Cela dit, le pape n’a pas non plus réussi à rétablir les liens entre l’Église et les classes populaires. Comme le raconte Peter Brown dans son incroyable Through the Eye of a Needle - peut-être le livre le plus gramscien jamais écrit sans citer Gramsci - le pouvoir social et politique du christianisme dans la Rome antique s’est établi sur une double opération. D’une part, l’incorporation des pauvres exclus de la citoyenneté dans le peuple par le biais de sa structuration morale et matérielle autour de l’Église. D’autre part, une partie des riches voyait dans l’Église un moyen de construire un lien spirituel qui les projetait au-delà de ce monde, y déposant une partie de leur fortune comme un investissement pour accéder à l’autre rive.
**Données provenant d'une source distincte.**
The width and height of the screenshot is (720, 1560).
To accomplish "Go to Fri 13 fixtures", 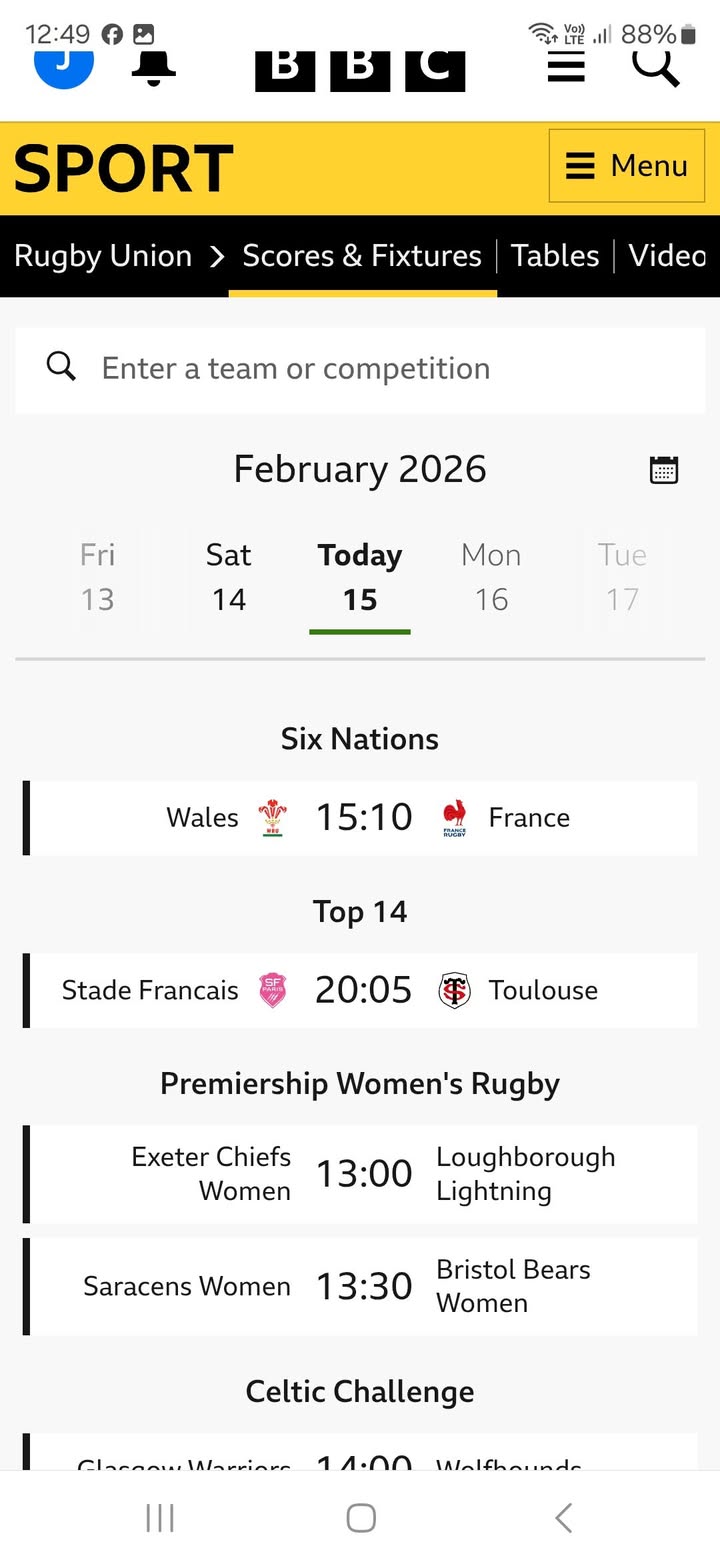I will (x=97, y=577).
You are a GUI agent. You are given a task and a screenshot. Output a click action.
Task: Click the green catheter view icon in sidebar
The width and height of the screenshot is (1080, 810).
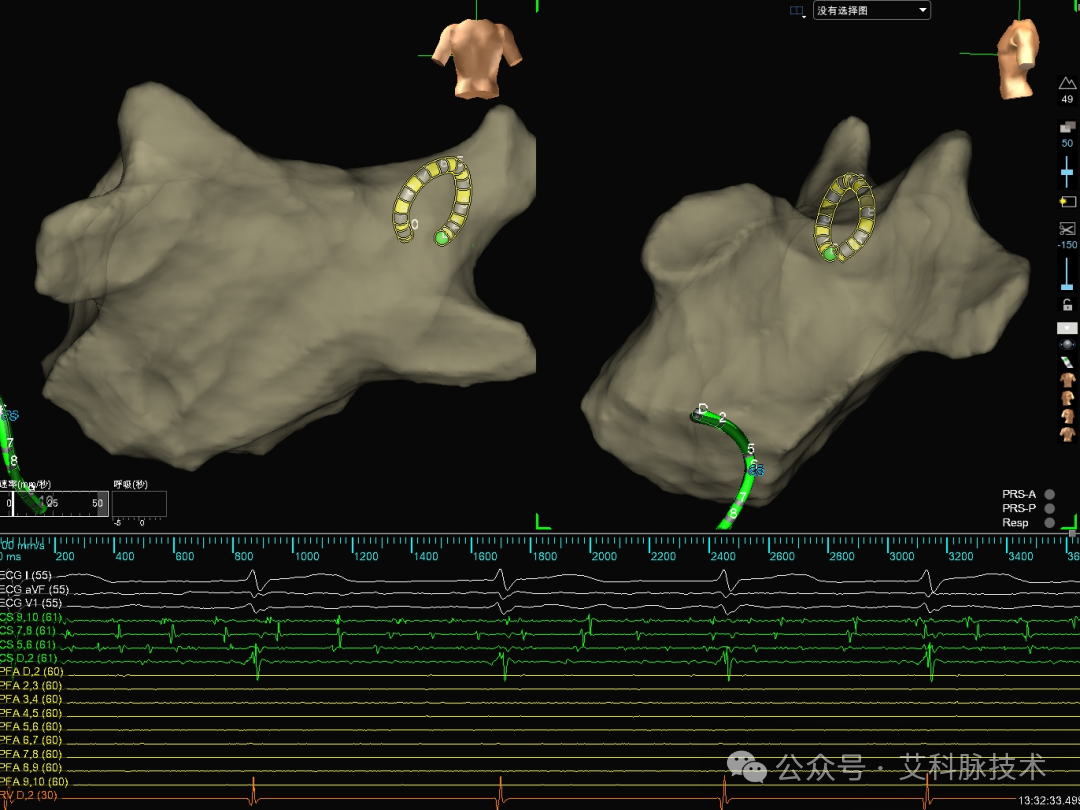pyautogui.click(x=1067, y=362)
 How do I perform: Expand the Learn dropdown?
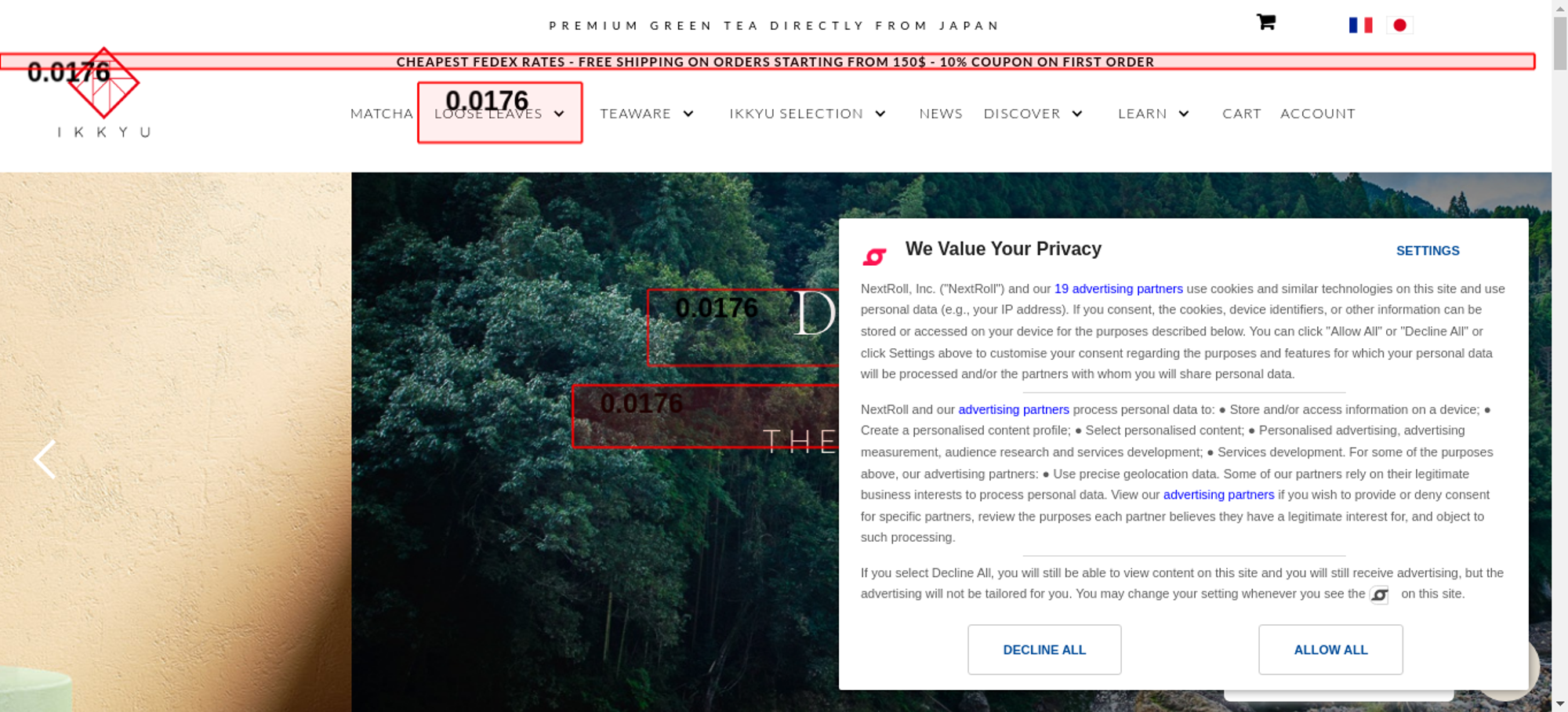(1184, 114)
Si c’est sur cette opération que l’Église a construit son pouvoir hégémonique, le pape François a échoué là où saint Ambroise a triomphé. Les classes populaires exclues se lancent dans d’autres aventures religieuses comme l’évangélisation ; les vrais riches ont depuis longtemps décidé que l’on peut accéder à Dieu sans intermédiaire en accumulant des sommes d’argent obscènes qu’ils n’ont pas l’intention de partager avec qui que ce soit.
Nous ne savons pas aujourd’hui qui sera élu pape. L’intérêt que cet événement suscitera ces jours-ci ne correspondra pas à l’importance décisive qu’il aura sur le déroulement effectif de l’histoire. L’héritage du pape François, qu’il soit loué ou vilipendé, sera avant tout discursif : ce qu’il a dit ou n’a pas dit sera évalué plus que ce qu’il a fait. Si le pape François a pu souligner, de manière très large et diffuse, que le mal sur terre est un produit systémique du capitalisme, la pratique émancipatrice du christianisme de libération ne s’est pas encore rétablie.